I recently noticed two different television series using the exchange of the Sign of Peace as a emblematic image of what Christians do in church. In the animated tragicomedy BoJack Horseman, the title character, in his ongoing arc of existential self-loathing, ends up attending a recreated church service in something like Colonial Williamsburg (except it’s for for anthropomorphized horses) that culminates in the sign of peace, a practice with which BoJack is clearly unfamiliar and which leaves him contemplating the possibility that it might just be possible for him to find peace and release from his own self-loathing. In the equally tragicomic Fleabag, the never-named protagonist , who uses sex as a way to numb her sense of emptiness and guilt, falls in love with a Catholic priest and finds herself—a self-professed atheist—doing odd things like attending Mass and engaging in the strange practice of shaking hands with strangers and wishing them peace.
It is worth noting that this is a practice that, in its current form of a handshake accompanied by a verbal wishing of peace, is a largely modern invention, an attempt by the modern liturgical movement to recreate something like the early Christian Kiss of Peace. Those who deride modern liturgies as “fabricated” might present the Sign of Peace as Exhibit A, since it is not something that arose from popular practice and has at best an indirect connection to historic practice. But whatever its provenance, the Sign of Peace seems to have become in the popular imagination a distinctively Christian and Catholic ritual, no less than veiled nuns and altar boys ringing bells. It is one of those weird things that Christians do.

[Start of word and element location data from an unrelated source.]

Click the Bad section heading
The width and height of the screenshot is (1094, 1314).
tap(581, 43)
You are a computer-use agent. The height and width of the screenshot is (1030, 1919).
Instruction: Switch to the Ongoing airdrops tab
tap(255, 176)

I think there is something to the fact that this practice features in shows in which the main characters struggle with immense guilt and self-hatred, and which are largely populated by people who, while they may love their family and friends, seem to be incapable of giving expression to that love. This simple—and some critics might even say banal—Christian practice clearly speaks to the writers of these shows as something found within churches that speaks to the anguish of the human condition. In an age when so much Christian practice seems irrelevant and incomprehensible to the wider culture, it is at least worth noting that this particular practice, fabricated or not, speaks a word to that culture of hope for healing and forgiveness.